Option to become a “chef” that was blocked because of a preconceived notion
Were you trying to become a chef from the beginning?
I was actually interested in fashion first, so I actually wanted to become a stylist. I was a senior in high school. The job as a stylist was not very well known at the time. I talked to my teacher about it, but he did not understand it, and therefore did not encourage it.
Through my teacher’s recommendation, I ended up working at a Kimono store. While I liked Western-style fashion, I did not like Japanese clothes. As such, it did not last long, and I ended up quitting that job.
I arrived in Tokyo in June, and job application period had closed by then.
I needed a job to live, so I worked at a Kyoto-style Tonkatsu restaurant during the day, and at a café at night.
How did you change from wanting to become a stylist to a chef?
There was an Italian café/restaurant at the time called “Kukkudore” in Harajuku. Meeting chef Taguchi at that restaurant was a big influence.
At the time, I envisioned a chef to be “shabby-looking old man,” but Mr. Takana explained to me about really fancy pasta dishes. He seemed like a really cool chef, even with my biased views. During my time there, I had so much fun when cooking food in the kitchen. I gradually began thinking about “going into the world of cooking.”
My view toward chefs changed greatly, and I am glad to have come out to Tokyo, even though I had no concrete plans. Following year, I went back to my hometown and started culinary school.
I really wanted to go to France after I graduate, but I had no idea how to make that happen. I got an offer to work at “Regence,” a French restaurant in Tokyo that the school recommended, but it was unexpectedly rescinded in February.
When I was worried about what to do, the owner of the restaurant, where I was working at the time, introduced me to the executive chef at a restaurant in Osaka. I was told that I could learn the classic techniques of French cuisine there, so I decided to work there.
The path that started without a clear idea begins to show definitive colors
How did you spend your training period?
Fundamentally, 3 years are to be devoted to customer service. There was a tacit rule that one cannot work in the kitchen without having worked in the dining room. In spite of this rule, I was able to get into the kitchen right away, thanks to the recommendation by the restaurant manager. Other staff did not like this at all. 4 off-days in a month were reduced to 2 due to events. It was physically exhausting, partly due to the fact that I was commuting from Kyoto.

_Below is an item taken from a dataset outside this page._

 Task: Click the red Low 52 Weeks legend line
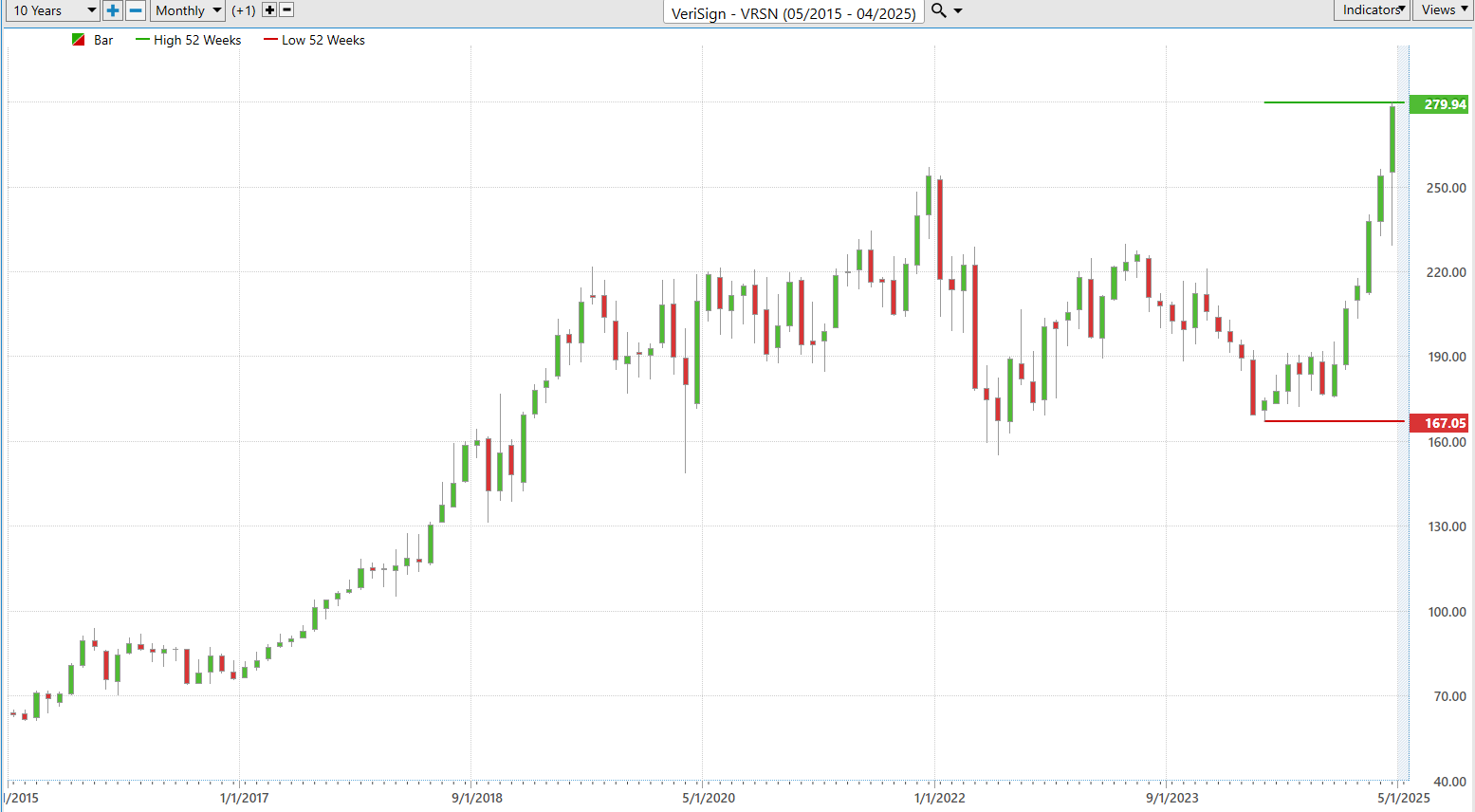point(270,40)
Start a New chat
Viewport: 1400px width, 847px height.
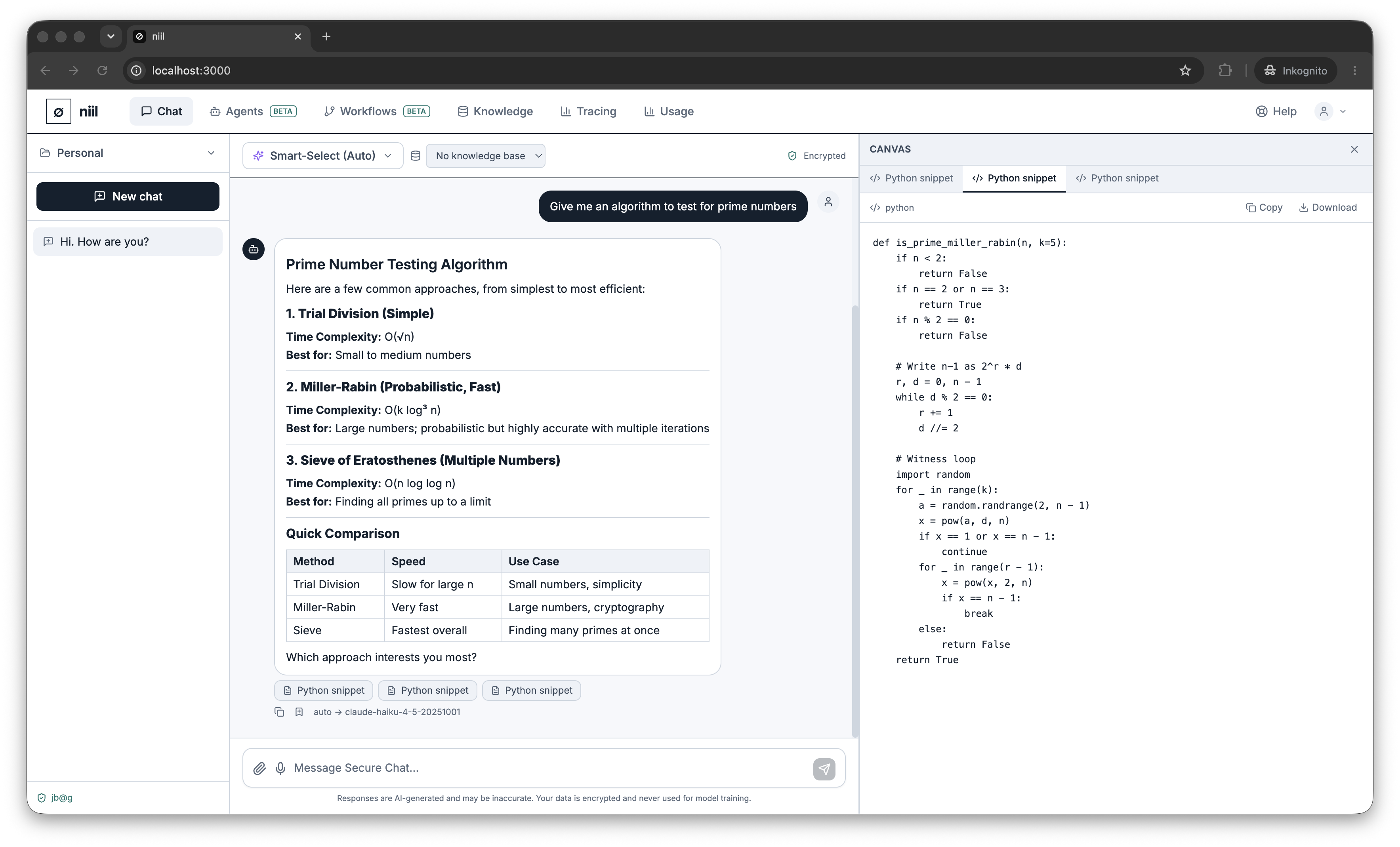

Regardless, once a month, I went to “Okumura,” an up-scale restaurant in Kitayama, Kyoto, to learn. I was completely captivated by its novel style of French cuisine incorporating Japanese elements.
Until then, I wanted to work at a “Western cuisine restaurant,” but that gradually changed. I began to “want to work at Okumura.” When I asked Mr. Okumura, the owner, “Can I please work here?”, he hired me immediately.
I quit my previous job and started working at “Okumura.”
I planned to stay there for about 3 years to learn the techniques, but I was so comfortable there that I ended up being there for 10 years. There were so many great opportunities at this restaurant including the customers, who come from all over Japan, the high-level of offerings, and variety of events. I learned so many things at “Okumura,” so much so that I was never even curious about working anywhere else.